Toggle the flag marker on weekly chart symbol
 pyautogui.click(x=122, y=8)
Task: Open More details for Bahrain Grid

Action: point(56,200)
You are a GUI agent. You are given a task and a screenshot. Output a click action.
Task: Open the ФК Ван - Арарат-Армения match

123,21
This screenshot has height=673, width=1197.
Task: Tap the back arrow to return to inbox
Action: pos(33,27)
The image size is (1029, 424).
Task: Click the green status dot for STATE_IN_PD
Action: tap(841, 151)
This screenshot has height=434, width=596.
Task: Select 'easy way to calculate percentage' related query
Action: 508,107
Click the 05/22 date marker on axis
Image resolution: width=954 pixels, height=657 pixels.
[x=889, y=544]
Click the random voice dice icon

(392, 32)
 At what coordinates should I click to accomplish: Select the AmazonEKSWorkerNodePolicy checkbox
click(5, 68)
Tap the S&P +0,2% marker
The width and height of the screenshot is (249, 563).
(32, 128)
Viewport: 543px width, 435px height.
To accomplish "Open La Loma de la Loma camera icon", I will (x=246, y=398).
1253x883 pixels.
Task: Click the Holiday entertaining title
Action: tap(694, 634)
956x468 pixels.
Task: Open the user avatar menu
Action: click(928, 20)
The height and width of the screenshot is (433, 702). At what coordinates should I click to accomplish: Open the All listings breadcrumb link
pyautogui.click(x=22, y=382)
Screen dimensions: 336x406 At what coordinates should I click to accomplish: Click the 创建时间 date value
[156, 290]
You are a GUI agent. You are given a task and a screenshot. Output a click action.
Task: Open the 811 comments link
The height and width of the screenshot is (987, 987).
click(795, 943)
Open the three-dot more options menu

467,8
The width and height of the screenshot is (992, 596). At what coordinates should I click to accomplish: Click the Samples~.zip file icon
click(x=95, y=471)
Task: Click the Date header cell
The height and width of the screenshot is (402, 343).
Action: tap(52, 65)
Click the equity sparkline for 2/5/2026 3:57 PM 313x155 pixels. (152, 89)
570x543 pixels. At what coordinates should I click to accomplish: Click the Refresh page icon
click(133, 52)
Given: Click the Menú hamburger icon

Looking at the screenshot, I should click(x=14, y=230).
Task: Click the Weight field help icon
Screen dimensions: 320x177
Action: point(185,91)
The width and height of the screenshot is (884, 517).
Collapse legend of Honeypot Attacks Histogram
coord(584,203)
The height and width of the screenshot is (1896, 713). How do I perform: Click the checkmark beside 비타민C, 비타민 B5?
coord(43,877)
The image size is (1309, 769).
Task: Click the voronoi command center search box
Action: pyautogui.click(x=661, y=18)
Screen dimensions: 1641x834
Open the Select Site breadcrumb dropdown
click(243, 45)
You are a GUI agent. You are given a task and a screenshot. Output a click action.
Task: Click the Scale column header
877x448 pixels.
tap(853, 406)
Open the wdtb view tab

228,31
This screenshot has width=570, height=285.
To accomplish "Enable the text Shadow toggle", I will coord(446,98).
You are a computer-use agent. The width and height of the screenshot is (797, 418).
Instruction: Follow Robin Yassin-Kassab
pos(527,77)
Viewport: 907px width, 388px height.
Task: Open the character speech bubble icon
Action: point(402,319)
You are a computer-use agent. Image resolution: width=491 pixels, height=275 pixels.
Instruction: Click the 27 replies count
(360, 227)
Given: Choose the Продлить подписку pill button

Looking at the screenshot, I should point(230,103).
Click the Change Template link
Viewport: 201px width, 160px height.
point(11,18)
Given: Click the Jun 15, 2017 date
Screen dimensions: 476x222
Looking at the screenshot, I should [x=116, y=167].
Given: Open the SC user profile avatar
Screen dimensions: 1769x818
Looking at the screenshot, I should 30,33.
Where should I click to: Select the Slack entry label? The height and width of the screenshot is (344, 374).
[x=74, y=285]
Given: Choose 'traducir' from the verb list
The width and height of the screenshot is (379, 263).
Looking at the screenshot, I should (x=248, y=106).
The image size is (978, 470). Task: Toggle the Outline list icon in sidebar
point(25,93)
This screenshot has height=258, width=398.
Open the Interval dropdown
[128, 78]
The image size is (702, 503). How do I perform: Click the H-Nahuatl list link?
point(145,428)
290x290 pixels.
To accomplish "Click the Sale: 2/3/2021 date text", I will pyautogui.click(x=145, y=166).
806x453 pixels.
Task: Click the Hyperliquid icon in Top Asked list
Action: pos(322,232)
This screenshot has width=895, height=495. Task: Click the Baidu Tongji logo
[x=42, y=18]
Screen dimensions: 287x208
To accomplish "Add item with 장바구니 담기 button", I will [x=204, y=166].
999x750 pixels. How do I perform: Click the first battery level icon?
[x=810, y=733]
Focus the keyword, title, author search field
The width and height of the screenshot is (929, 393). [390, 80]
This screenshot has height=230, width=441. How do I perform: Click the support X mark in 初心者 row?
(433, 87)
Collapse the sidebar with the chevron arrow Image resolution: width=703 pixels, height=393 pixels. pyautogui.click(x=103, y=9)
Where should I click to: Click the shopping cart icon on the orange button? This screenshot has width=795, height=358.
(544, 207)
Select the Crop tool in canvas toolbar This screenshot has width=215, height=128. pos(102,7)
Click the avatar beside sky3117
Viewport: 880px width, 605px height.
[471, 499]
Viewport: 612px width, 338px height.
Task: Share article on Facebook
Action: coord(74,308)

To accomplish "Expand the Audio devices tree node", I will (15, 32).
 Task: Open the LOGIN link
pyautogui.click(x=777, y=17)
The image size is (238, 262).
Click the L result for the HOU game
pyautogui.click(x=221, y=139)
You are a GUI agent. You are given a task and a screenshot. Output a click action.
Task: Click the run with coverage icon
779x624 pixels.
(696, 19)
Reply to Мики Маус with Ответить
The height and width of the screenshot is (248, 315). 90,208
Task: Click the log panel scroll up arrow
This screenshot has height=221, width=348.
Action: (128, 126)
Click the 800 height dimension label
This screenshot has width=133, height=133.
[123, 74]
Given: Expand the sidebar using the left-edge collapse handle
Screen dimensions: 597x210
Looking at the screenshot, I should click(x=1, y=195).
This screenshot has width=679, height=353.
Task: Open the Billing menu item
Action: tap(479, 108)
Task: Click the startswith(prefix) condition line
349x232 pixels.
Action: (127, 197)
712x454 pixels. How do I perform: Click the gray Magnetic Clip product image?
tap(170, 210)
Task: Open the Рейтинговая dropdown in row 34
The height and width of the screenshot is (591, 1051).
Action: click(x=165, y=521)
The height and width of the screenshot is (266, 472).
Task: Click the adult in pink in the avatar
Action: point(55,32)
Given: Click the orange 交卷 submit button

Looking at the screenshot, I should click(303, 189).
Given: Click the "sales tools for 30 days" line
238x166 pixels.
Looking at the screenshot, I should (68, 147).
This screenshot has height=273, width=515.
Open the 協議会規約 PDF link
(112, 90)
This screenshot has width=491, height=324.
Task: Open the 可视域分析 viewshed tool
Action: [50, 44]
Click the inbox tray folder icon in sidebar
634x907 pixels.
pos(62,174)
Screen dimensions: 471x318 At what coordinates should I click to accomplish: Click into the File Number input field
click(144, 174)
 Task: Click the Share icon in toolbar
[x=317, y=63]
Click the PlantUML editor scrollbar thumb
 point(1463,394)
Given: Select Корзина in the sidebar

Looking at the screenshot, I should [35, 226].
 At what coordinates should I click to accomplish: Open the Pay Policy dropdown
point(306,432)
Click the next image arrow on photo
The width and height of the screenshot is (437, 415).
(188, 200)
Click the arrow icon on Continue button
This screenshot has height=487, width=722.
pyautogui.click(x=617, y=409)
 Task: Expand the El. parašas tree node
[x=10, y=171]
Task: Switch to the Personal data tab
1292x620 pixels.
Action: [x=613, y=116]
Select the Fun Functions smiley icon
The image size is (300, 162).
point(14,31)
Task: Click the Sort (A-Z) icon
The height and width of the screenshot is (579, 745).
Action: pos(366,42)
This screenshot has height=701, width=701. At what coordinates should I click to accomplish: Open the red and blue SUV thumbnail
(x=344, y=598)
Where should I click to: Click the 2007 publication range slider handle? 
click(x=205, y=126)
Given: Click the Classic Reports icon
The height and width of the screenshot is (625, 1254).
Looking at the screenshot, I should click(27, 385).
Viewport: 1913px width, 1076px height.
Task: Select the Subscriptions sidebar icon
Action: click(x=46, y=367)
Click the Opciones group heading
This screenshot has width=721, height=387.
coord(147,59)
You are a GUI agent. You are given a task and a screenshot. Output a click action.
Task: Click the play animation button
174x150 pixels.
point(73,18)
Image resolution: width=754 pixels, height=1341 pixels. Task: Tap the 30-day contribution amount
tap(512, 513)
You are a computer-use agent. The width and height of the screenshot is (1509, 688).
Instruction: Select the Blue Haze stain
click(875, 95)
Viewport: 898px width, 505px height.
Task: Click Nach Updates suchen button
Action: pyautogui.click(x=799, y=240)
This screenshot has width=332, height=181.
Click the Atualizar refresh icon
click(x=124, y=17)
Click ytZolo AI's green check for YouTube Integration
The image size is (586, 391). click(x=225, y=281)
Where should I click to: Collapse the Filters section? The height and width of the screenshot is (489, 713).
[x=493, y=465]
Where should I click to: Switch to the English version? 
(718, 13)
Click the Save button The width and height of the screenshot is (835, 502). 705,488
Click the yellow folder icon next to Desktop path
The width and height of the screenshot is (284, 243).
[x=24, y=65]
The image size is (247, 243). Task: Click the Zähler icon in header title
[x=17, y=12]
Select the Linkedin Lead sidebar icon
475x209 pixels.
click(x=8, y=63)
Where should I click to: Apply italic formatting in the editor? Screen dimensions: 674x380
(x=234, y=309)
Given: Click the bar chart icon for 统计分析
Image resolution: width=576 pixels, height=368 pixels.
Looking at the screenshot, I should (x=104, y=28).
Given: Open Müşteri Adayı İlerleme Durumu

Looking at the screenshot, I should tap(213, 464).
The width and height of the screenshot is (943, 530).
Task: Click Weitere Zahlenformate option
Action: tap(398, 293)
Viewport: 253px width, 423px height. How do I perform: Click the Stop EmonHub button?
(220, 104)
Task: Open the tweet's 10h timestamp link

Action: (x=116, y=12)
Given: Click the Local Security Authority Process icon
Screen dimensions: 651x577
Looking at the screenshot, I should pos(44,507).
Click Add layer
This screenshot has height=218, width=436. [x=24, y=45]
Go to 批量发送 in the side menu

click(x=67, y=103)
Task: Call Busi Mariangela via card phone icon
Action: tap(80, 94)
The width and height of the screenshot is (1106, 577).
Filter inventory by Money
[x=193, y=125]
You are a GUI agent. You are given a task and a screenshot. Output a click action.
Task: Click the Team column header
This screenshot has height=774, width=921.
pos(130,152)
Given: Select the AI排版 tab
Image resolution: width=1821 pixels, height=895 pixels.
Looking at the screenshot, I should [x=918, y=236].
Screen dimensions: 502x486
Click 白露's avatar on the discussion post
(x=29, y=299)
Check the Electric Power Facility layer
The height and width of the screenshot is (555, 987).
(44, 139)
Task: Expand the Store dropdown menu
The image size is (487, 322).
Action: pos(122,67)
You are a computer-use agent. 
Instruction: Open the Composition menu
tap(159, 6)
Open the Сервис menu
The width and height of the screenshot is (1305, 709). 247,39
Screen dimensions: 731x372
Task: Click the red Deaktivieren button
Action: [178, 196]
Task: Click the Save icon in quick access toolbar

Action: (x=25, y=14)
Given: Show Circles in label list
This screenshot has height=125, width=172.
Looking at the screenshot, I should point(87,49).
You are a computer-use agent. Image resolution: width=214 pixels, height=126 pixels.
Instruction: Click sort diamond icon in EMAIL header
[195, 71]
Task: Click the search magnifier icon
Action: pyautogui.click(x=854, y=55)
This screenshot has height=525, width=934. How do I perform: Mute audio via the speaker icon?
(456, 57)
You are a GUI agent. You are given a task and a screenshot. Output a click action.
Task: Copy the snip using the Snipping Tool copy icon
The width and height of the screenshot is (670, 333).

○ ○ ○

Retype the rows from the line with "Task: Click the Sort (A-Z) icon" up to and including the line with "Click the Save button", leaving every character as it stands.

Task: Click the Sort (A-Z) icon
The height and width of the screenshot is (579, 745).
Action: pos(366,42)
This screenshot has height=701, width=701. At what coordinates should I click to accomplish: Open the red and blue SUV thumbnail
(x=344, y=598)
Where should I click to: Click the 2007 publication range slider handle? 
click(x=205, y=126)
Given: Click the Classic Reports icon
The height and width of the screenshot is (625, 1254).
Looking at the screenshot, I should click(27, 385).
Viewport: 1913px width, 1076px height.
Task: Select the Subscriptions sidebar icon
Action: click(x=46, y=367)
Click the Opciones group heading
This screenshot has width=721, height=387.
coord(147,59)
You are a GUI agent. You are given a task and a screenshot. Output a click action.
Task: Click the play animation button
174x150 pixels.
point(73,18)
Image resolution: width=754 pixels, height=1341 pixels. Task: Tap the 30-day contribution amount
tap(512, 513)
You are a computer-use agent. The width and height of the screenshot is (1509, 688).
Instruction: Select the Blue Haze stain
click(875, 95)
Viewport: 898px width, 505px height.
Task: Click Nach Updates suchen button
Action: pyautogui.click(x=799, y=240)
This screenshot has width=332, height=181.
Click the Atualizar refresh icon
click(x=124, y=17)
Click ytZolo AI's green check for YouTube Integration
The image size is (586, 391). click(x=225, y=281)
Where should I click to: Collapse the Filters section? The height and width of the screenshot is (489, 713).
[x=493, y=465]
Where should I click to: Switch to the English version? 
(718, 13)
Click the Save button The width and height of the screenshot is (835, 502). 705,488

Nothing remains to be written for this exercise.